* PROBLEM: Render everything in the listing from its first line down to the line containing "Action: tap(227, 153)", that line included, as a Markdown table with the columns Index and Text. Skip blank lines.

──────────────────────────────

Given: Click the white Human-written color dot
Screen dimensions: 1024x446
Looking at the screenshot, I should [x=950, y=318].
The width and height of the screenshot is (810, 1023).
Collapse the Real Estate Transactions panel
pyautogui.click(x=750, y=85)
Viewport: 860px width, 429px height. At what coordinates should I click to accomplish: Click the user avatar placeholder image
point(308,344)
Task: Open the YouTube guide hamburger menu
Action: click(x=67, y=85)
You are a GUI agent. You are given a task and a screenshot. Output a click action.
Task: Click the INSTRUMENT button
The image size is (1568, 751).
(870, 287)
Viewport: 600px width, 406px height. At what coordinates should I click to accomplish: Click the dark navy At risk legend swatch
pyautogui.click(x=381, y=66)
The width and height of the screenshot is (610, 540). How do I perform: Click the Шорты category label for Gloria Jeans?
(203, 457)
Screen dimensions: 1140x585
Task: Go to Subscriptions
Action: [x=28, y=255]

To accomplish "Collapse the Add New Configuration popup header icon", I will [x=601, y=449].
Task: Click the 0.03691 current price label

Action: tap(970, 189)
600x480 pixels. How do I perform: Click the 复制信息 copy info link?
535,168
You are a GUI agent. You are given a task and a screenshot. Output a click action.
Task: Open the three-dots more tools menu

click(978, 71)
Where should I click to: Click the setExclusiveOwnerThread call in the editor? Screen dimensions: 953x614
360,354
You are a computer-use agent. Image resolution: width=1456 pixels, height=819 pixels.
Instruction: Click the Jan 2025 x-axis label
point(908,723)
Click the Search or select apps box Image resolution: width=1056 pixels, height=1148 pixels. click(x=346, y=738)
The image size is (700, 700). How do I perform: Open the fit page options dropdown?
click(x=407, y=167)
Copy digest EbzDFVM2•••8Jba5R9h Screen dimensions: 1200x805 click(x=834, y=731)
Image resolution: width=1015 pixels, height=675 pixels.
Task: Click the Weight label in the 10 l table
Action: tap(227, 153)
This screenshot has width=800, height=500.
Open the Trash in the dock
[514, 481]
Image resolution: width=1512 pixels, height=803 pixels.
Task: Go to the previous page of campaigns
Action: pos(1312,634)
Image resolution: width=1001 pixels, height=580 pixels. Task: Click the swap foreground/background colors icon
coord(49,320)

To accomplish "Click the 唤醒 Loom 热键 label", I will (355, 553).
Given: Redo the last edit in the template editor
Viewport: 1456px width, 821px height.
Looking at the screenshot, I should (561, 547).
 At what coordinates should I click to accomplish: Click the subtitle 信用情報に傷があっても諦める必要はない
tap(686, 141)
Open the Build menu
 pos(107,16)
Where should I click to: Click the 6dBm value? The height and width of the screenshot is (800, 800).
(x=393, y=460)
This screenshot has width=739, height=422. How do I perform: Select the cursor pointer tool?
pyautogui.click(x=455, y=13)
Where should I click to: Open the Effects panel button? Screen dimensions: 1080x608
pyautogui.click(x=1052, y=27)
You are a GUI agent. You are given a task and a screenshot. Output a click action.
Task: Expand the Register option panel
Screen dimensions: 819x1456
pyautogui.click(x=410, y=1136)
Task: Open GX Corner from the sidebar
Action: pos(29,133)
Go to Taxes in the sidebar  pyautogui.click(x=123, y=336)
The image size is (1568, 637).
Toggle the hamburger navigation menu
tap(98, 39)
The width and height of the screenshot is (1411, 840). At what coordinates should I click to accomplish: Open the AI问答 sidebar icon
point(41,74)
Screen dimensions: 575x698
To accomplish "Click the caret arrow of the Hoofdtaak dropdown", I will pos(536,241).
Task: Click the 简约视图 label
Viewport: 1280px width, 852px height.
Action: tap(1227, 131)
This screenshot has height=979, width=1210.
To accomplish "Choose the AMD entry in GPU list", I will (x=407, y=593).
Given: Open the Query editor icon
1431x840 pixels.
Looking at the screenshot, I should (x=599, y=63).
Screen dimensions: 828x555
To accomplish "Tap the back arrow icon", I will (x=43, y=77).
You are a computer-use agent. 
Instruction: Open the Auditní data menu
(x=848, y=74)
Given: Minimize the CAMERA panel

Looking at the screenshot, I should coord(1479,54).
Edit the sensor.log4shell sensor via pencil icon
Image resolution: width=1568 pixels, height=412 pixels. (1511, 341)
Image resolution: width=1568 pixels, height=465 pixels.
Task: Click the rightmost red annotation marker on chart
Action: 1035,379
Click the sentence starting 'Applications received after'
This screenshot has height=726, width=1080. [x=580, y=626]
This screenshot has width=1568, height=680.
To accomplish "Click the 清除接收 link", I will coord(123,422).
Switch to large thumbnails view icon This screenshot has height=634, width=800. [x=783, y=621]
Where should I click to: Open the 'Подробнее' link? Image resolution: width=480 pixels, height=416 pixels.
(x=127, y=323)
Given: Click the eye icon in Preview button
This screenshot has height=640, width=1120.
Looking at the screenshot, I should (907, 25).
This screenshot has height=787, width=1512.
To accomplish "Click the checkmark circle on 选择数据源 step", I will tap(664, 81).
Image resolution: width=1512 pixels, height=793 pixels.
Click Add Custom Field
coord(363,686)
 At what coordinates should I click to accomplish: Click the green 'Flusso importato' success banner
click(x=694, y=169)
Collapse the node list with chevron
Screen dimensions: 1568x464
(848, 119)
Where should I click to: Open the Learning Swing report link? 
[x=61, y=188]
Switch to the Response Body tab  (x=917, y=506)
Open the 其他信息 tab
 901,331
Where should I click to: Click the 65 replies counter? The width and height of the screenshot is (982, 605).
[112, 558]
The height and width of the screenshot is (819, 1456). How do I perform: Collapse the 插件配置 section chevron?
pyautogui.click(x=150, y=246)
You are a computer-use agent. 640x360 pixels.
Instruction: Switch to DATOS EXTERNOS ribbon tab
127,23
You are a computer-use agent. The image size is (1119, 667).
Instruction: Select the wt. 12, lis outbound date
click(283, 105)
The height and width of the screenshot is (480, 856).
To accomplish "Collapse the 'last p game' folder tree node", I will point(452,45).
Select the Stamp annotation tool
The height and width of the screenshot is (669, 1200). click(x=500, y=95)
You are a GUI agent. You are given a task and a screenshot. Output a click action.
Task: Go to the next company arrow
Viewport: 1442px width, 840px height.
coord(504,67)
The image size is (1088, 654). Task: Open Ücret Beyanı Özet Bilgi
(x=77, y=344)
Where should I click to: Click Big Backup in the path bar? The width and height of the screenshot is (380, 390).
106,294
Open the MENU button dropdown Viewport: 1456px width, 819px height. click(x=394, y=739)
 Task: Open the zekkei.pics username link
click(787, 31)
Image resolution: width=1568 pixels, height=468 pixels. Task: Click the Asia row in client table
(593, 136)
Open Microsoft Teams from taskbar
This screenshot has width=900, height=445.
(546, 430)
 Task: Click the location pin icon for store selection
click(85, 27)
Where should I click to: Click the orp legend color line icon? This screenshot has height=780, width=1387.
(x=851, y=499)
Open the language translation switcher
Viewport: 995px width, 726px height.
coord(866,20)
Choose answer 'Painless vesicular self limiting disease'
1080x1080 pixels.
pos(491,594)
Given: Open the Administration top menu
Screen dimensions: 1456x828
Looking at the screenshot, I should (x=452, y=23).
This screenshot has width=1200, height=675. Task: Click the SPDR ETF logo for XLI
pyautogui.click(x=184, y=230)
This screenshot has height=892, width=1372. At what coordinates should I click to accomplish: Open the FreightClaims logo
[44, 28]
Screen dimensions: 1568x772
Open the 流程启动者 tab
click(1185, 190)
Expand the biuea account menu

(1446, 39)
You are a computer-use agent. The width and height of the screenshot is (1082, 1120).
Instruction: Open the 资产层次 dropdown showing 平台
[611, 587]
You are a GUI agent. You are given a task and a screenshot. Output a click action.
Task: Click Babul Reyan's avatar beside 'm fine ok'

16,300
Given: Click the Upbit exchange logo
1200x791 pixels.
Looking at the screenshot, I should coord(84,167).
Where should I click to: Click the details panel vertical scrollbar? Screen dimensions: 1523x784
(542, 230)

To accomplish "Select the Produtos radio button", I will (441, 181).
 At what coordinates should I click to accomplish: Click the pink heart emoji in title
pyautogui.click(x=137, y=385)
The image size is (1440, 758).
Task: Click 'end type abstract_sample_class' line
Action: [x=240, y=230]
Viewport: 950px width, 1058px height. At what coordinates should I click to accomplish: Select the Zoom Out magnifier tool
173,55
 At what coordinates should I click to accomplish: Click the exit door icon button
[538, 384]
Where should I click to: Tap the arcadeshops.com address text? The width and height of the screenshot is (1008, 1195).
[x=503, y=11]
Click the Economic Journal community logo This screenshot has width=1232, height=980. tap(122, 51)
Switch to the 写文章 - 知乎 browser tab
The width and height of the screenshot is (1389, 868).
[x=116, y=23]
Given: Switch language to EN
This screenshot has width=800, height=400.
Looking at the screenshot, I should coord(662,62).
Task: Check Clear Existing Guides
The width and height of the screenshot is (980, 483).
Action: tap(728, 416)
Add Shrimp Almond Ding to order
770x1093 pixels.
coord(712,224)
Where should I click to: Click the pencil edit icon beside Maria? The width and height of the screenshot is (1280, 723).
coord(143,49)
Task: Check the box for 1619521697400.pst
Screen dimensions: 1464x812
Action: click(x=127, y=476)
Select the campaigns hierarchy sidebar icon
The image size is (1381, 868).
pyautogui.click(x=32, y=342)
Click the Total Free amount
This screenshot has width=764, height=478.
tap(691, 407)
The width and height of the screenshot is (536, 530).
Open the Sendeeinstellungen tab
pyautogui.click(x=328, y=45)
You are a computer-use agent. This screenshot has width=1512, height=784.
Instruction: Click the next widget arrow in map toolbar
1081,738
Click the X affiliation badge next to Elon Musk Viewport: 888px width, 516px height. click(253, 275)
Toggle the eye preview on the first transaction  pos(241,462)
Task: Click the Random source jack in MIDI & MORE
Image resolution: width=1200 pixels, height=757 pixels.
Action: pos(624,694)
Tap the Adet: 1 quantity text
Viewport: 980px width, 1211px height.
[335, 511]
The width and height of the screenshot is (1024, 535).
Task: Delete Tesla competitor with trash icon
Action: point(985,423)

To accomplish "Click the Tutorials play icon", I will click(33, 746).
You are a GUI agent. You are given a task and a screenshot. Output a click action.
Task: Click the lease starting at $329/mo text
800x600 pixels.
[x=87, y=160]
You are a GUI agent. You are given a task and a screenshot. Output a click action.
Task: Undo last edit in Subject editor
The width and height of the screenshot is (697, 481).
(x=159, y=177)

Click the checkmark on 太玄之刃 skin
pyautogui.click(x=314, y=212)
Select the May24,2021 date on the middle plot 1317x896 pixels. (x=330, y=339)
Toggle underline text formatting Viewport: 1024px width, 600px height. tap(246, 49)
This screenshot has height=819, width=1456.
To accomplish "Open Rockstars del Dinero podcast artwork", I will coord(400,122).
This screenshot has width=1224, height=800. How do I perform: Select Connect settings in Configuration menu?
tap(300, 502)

──────────────────────────────

* COMPLETE ANSWER:
| Index | Text |
|---|---|
| 1 | Given: Click the white Human-written color dot |
| 2 | Screen dimensions: 1024x446 |
| 3 | Looking at the screenshot, I should [x=950, y=318]. |
| 4 | The width and height of the screenshot is (810, 1023). |
| 5 | Collapse the Real Estate Transactions panel |
| 6 | pyautogui.click(x=750, y=85) |
| 7 | Viewport: 860px width, 429px height. At what coordinates should I click to accomplish: Click the user avatar placeholder image |
| 8 | point(308,344) |
| 9 | Task: Open the YouTube guide hamburger menu |
| 10 | Action: click(x=67, y=85) |
| 11 | You are a GUI agent. You are given a task and a screenshot. Output a click action. |
| 12 | Task: Click the INSTRUMENT button |
| 13 | The image size is (1568, 751). |
| 14 | (870, 287) |
| 15 | Viewport: 600px width, 406px height. At what coordinates should I click to accomplish: Click the dark navy At risk legend swatch |
| 16 | pyautogui.click(x=381, y=66) |
| 17 | The width and height of the screenshot is (610, 540). How do I perform: Click the Шорты category label for Gloria Jeans? |
| 18 | (203, 457) |
| 19 | Screen dimensions: 1140x585 |
| 20 | Task: Go to Subscriptions |
| 21 | Action: [x=28, y=255] |
| 22 | To accomplish "Collapse the Add New Configuration popup header icon", I will [x=601, y=449]. |
| 23 | Task: Click the 0.03691 current price label |
| 24 | Action: tap(970, 189) |
| 25 | 600x480 pixels. How do I perform: Click the 复制信息 copy info link? |
| 26 | 535,168 |
| 27 | You are a GUI agent. You are given a task and a screenshot. Output a click action. |
| 28 | Task: Open the three-dots more tools menu |
| 29 | click(978, 71) |
| 30 | Where should I click to: Click the setExclusiveOwnerThread call in the editor? Screen dimensions: 953x614 |
| 31 | 360,354 |
| 32 | You are a computer-use agent. Image resolution: width=1456 pixels, height=819 pixels. |
| 33 | Instruction: Click the Jan 2025 x-axis label |
| 34 | point(908,723) |
| 35 | Click the Search or select apps box Image resolution: width=1056 pixels, height=1148 pixels. click(x=346, y=738) |
| 36 | The image size is (700, 700). How do I perform: Open the fit page options dropdown? |
| 37 | click(x=407, y=167) |
| 38 | Copy digest EbzDFVM2•••8Jba5R9h Screen dimensions: 1200x805 click(x=834, y=731) |
| 39 | Image resolution: width=1015 pixels, height=675 pixels. |
| 40 | Task: Click the Weight label in the 10 l table |
| 41 | Action: tap(227, 153) |